--- TASK DESCRIPTION ---
Among the entries that follow, count the lines with the word "computer" and report the number by itself.

*** Opening INPUT DATA ***

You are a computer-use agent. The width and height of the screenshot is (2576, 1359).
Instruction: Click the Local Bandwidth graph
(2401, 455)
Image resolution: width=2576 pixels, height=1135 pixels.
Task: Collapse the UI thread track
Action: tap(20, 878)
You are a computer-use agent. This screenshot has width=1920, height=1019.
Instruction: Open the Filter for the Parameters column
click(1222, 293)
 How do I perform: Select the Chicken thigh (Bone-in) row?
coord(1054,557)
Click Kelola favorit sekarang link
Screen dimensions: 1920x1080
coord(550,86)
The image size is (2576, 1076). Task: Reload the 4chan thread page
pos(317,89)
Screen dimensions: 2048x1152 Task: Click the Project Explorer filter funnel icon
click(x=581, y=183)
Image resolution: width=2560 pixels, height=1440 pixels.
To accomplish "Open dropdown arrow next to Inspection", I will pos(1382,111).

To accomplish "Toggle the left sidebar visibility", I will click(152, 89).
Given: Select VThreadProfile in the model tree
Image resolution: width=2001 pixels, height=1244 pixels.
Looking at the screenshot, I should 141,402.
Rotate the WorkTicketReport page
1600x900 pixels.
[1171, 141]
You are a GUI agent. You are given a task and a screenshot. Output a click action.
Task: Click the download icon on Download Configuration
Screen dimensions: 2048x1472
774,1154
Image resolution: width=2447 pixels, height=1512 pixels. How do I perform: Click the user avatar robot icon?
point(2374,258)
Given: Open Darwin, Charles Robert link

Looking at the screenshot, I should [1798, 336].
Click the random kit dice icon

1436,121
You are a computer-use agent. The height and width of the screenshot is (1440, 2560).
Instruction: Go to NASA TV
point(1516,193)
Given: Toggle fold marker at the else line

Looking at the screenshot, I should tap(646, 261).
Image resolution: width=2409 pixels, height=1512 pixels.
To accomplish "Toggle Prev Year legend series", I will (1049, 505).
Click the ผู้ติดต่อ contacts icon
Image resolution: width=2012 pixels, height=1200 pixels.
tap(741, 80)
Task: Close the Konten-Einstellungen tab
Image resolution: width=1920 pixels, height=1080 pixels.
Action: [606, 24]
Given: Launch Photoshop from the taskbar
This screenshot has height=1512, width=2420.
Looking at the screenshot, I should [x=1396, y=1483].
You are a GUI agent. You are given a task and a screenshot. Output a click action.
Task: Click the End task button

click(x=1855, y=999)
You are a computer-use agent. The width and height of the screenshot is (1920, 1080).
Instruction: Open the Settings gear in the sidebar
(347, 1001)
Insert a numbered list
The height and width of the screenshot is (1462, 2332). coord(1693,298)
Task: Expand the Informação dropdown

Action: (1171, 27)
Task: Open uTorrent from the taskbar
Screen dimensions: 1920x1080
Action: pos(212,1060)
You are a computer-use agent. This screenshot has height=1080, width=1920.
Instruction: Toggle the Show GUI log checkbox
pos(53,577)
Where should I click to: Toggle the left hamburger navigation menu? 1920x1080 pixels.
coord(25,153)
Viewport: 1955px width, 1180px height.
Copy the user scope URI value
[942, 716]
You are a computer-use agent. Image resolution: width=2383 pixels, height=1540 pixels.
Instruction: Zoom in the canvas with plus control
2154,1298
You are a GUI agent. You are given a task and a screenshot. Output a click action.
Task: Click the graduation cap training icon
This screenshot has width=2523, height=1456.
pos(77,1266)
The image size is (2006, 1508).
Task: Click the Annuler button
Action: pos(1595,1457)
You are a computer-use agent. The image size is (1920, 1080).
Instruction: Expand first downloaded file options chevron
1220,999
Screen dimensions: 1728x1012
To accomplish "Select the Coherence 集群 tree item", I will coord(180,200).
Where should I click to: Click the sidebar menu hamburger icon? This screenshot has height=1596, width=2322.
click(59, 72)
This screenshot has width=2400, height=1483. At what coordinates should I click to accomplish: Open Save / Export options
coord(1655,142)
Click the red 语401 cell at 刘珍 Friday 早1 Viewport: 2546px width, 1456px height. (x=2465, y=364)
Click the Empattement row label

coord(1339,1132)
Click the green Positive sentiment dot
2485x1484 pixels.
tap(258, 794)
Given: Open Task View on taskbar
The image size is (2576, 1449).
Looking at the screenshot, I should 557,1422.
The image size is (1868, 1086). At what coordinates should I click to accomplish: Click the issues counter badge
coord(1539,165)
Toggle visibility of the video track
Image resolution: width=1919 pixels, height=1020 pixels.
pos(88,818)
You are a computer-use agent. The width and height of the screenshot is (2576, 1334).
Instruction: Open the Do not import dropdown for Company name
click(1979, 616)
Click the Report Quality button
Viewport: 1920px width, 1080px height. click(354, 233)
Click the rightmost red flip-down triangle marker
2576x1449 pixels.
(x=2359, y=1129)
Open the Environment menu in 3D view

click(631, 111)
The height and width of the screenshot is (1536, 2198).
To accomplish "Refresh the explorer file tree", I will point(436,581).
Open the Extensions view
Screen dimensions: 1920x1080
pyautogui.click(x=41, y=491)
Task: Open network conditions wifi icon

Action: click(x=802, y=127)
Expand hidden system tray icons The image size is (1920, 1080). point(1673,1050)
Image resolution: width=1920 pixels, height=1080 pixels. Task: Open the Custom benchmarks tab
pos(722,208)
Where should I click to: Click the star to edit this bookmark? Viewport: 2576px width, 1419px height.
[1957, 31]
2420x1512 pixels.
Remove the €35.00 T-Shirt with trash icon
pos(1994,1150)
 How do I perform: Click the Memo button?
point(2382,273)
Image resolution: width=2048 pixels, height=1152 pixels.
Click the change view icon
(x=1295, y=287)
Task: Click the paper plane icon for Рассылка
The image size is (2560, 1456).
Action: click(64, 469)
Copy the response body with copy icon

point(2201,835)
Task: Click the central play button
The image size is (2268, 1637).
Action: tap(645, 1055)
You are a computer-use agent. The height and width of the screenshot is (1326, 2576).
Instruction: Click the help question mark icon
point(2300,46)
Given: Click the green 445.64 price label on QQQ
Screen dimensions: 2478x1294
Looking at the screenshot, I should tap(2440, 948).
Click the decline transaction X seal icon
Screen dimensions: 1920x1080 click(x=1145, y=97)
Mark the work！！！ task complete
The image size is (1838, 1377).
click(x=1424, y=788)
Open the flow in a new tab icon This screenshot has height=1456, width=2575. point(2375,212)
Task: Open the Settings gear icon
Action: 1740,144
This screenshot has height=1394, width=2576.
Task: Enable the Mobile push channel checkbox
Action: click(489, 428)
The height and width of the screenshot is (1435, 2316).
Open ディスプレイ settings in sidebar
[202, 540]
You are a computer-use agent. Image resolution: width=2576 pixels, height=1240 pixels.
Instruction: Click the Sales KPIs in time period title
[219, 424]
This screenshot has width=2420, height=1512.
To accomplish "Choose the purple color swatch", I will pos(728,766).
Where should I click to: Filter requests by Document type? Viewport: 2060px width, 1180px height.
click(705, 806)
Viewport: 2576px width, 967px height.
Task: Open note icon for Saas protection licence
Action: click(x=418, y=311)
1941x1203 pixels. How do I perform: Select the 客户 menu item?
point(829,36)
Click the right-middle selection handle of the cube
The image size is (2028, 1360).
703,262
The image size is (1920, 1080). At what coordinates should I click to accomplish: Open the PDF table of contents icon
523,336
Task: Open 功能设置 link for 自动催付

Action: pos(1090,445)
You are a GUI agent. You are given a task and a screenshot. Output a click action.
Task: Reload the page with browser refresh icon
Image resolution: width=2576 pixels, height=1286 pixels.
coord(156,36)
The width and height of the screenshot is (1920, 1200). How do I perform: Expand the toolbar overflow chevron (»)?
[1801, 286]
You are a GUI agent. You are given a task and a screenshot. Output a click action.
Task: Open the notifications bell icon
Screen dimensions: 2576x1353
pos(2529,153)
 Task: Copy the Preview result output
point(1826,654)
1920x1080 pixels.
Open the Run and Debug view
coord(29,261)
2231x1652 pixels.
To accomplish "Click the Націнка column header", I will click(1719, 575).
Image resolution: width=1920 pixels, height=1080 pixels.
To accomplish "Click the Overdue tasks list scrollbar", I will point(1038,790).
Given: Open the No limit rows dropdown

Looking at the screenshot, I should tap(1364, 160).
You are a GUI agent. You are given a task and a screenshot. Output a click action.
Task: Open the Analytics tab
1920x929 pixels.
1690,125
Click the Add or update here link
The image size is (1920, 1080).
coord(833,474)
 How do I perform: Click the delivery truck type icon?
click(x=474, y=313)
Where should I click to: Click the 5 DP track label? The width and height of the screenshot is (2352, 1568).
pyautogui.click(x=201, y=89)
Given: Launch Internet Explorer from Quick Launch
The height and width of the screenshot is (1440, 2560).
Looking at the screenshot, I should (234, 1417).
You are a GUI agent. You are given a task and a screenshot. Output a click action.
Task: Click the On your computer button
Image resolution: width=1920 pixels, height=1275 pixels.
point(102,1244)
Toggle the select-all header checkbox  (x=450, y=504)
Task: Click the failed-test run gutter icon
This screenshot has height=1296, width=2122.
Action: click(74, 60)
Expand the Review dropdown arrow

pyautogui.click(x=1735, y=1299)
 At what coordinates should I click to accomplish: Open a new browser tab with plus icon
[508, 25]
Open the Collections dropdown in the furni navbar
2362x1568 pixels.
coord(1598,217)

*** Closing INPUT DATA ***

--- OUTPUT OF THE TASK ---
11